**Problem to solve:**
From the listing below, please restate exactly the lines beginning at the one with "The height and" and ending at the one with "1133x560 pixels.", both included, and skip the pictures.

(Beginning of Data under study)

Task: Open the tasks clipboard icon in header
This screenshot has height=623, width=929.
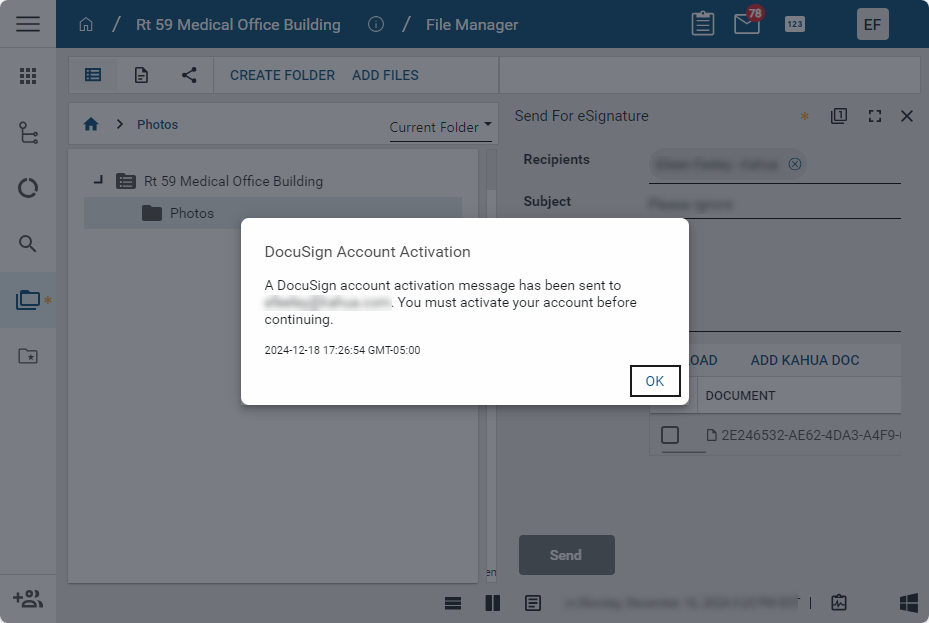Action: point(703,24)
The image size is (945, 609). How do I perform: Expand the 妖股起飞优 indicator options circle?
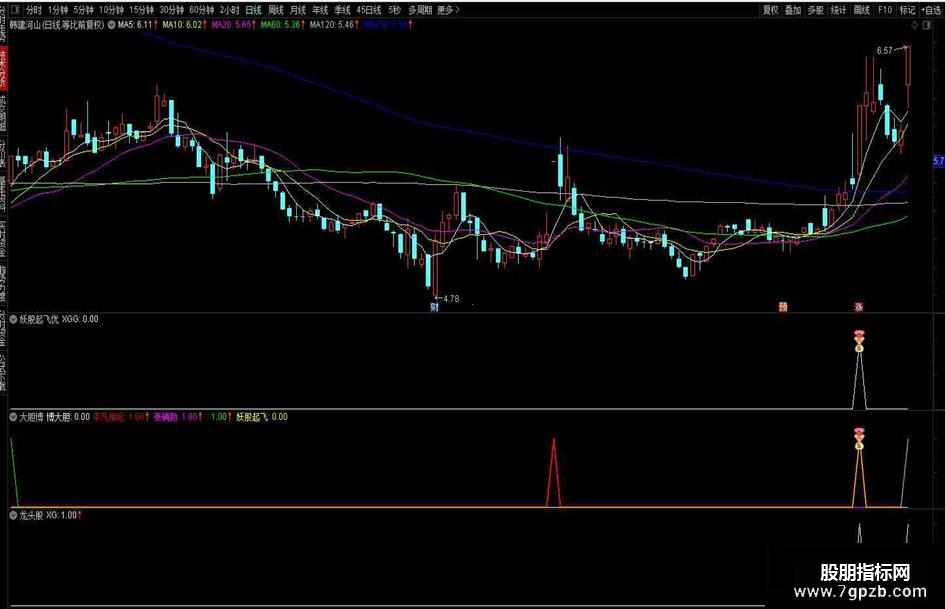click(13, 319)
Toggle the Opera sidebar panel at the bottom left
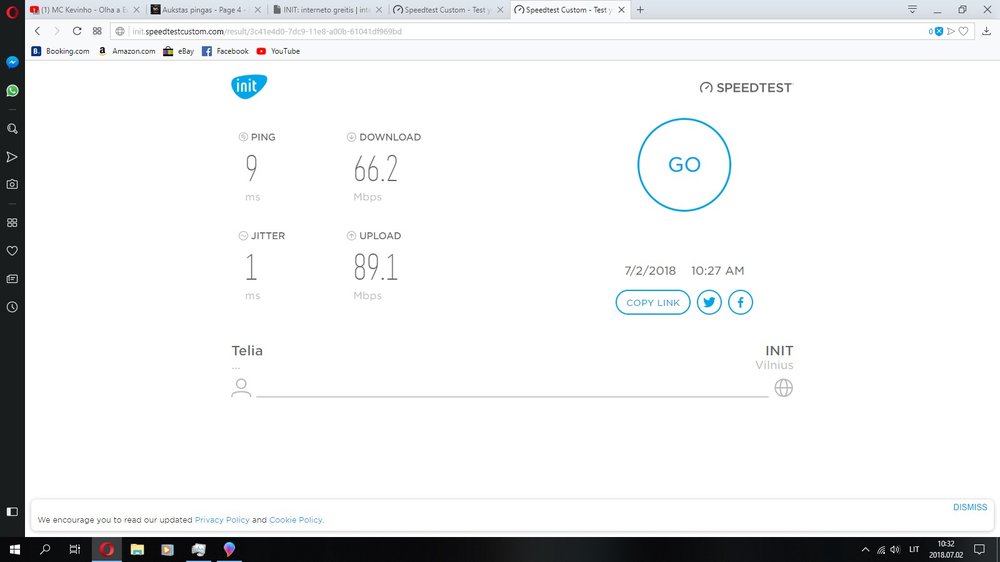Image resolution: width=1000 pixels, height=562 pixels. 12,512
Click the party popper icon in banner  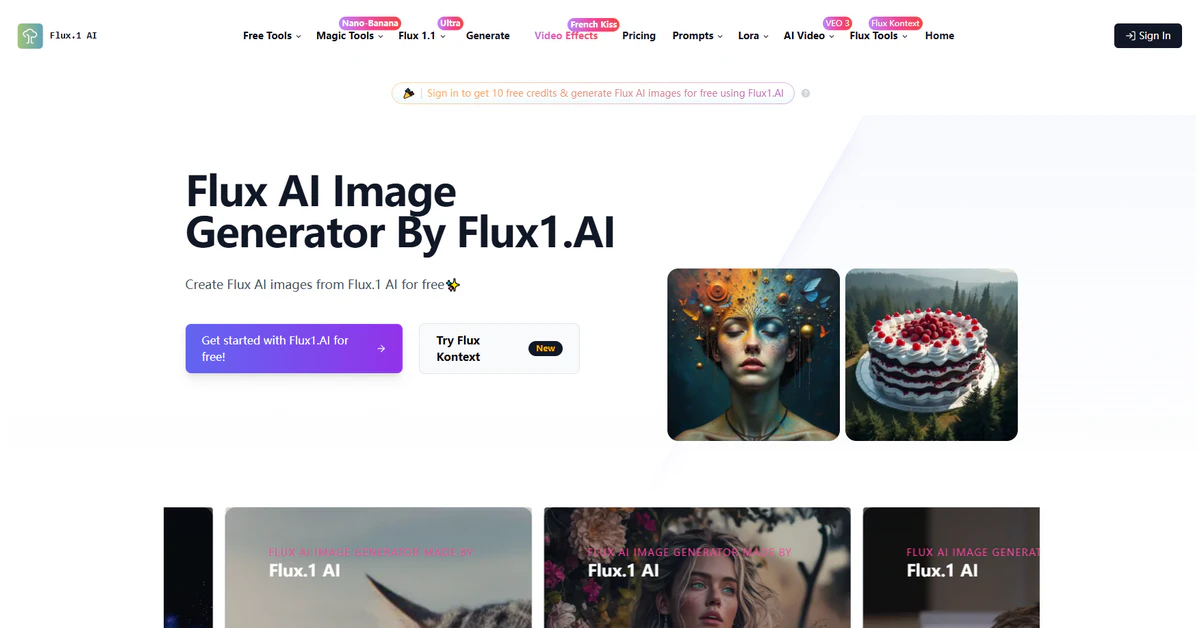point(409,93)
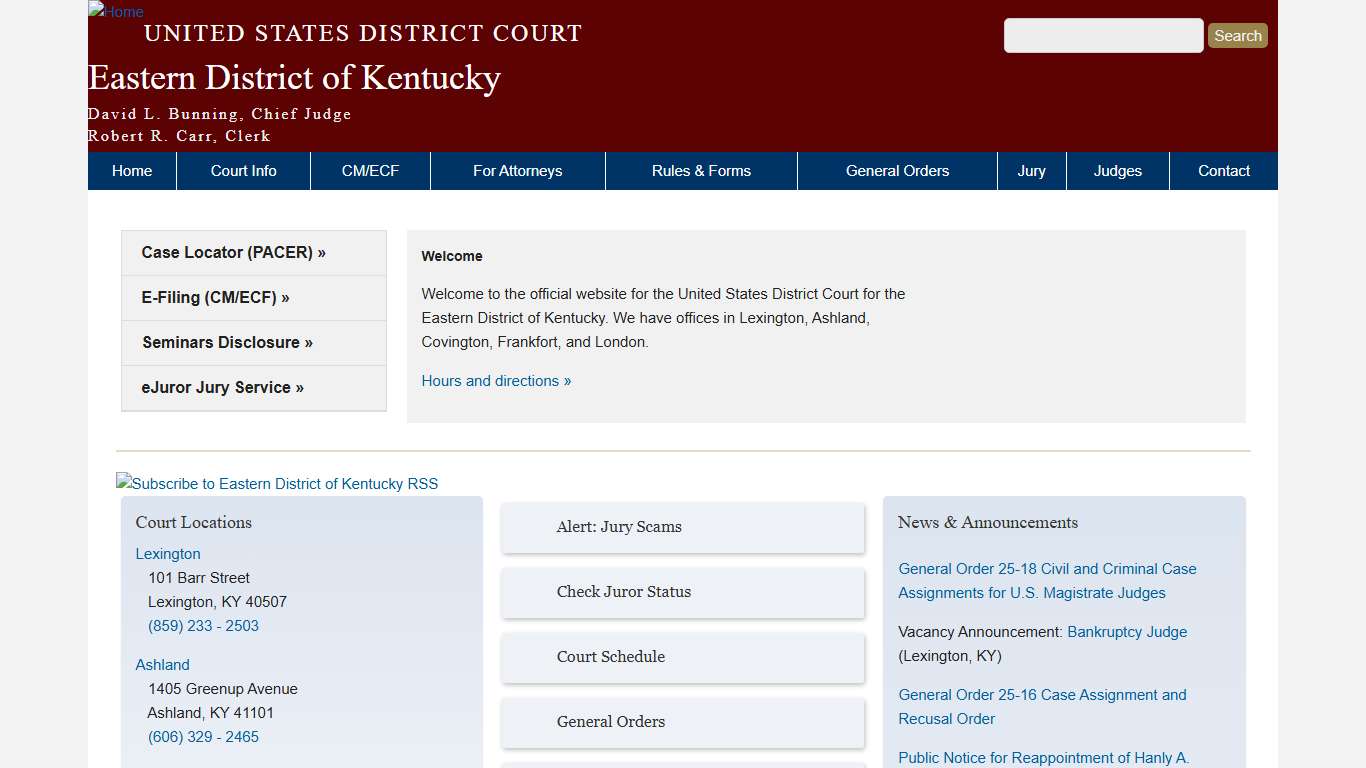Open the Rules & Forms menu
Image resolution: width=1366 pixels, height=768 pixels.
coord(701,170)
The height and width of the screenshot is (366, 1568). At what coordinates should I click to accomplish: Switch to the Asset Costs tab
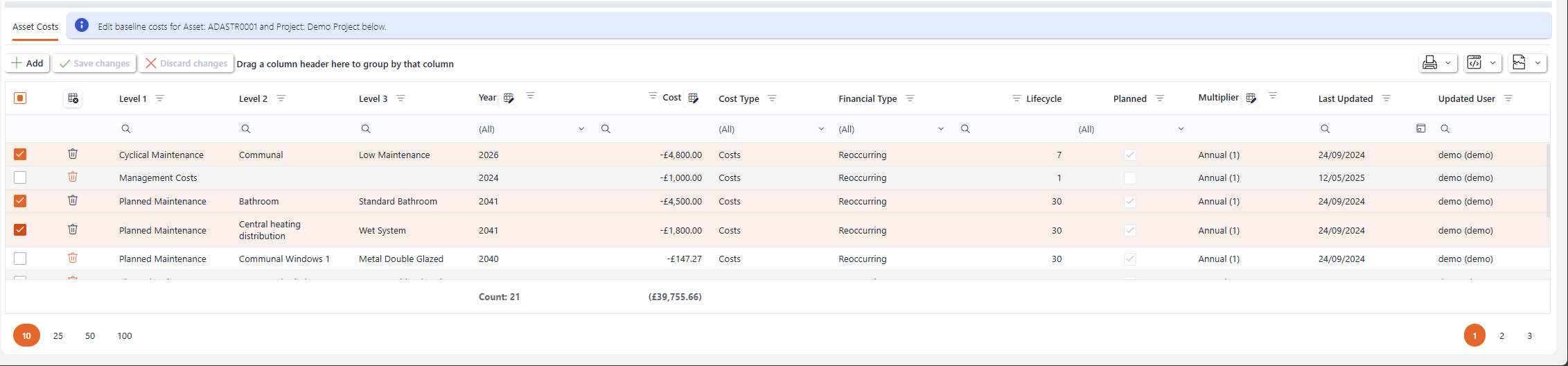pos(35,27)
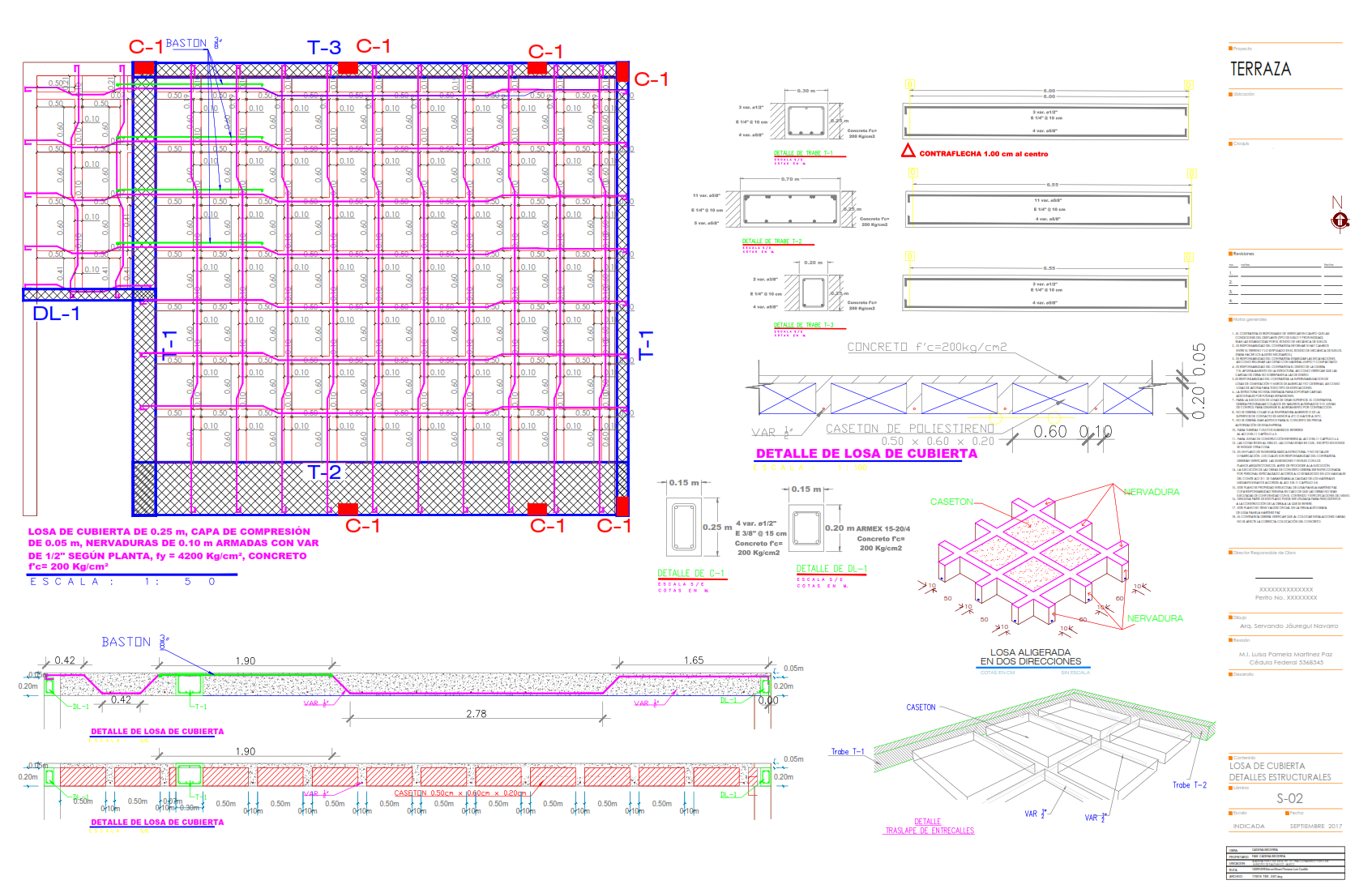The width and height of the screenshot is (1372, 893).
Task: Click the red contraflecha warning triangle
Action: pos(908,152)
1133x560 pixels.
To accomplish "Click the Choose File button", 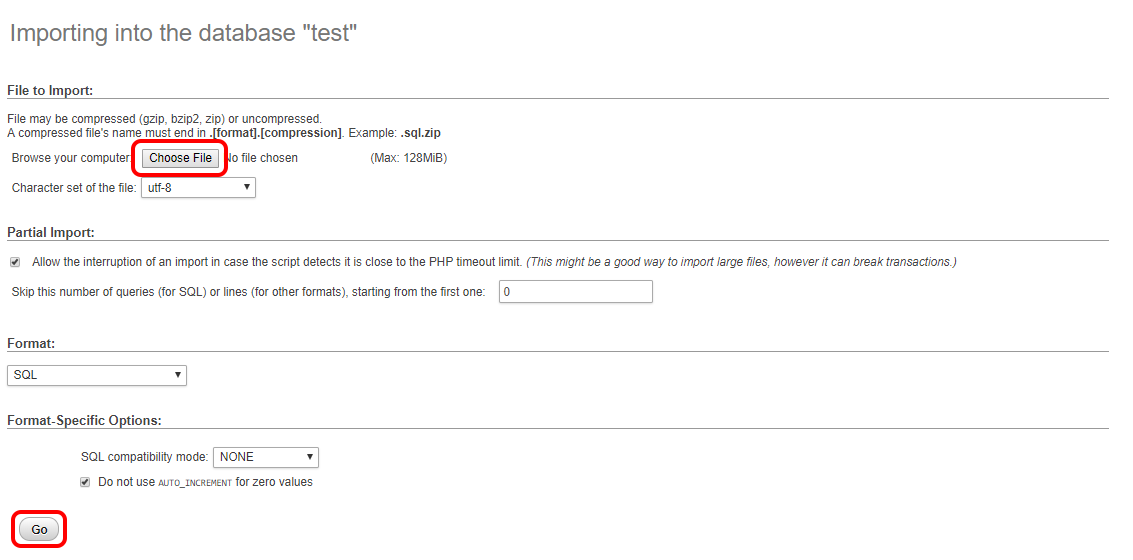I will pos(180,158).
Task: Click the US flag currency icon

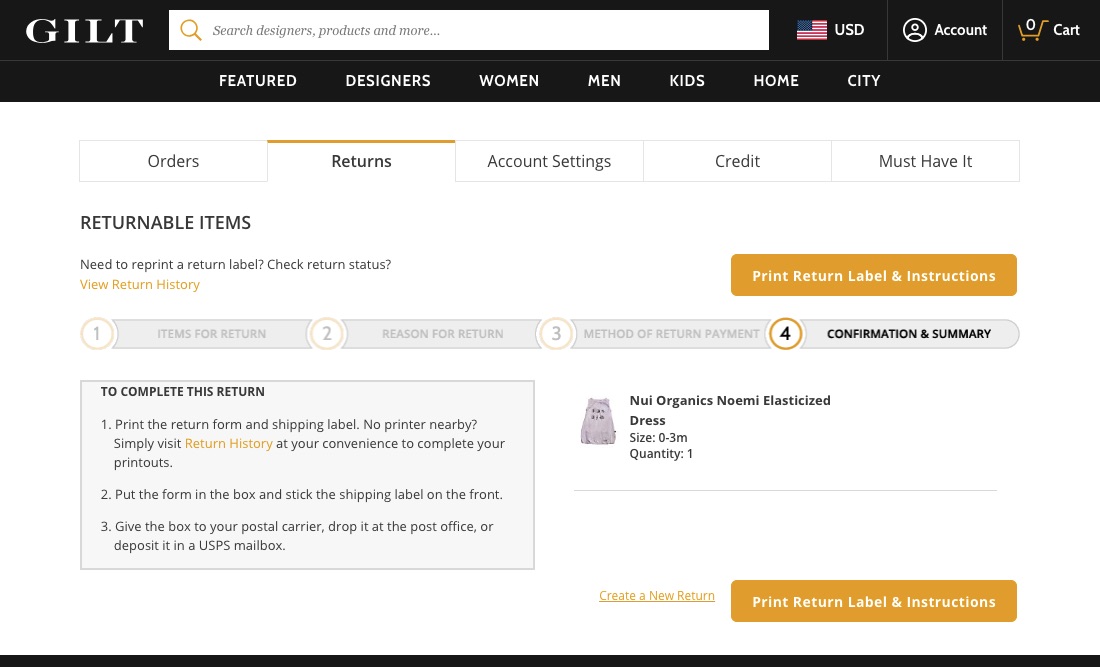Action: (x=811, y=30)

(End of Data under study)

**Result below:**
The height and width of the screenshot is (366, 1568). At what coordinates should I click to accomplish: Switch to the Asset Costs tab
pos(35,27)
The width and height of the screenshot is (1372, 893).
Task: Click the red contraflecha warning triangle
Action: pos(908,152)
1133x560 pixels.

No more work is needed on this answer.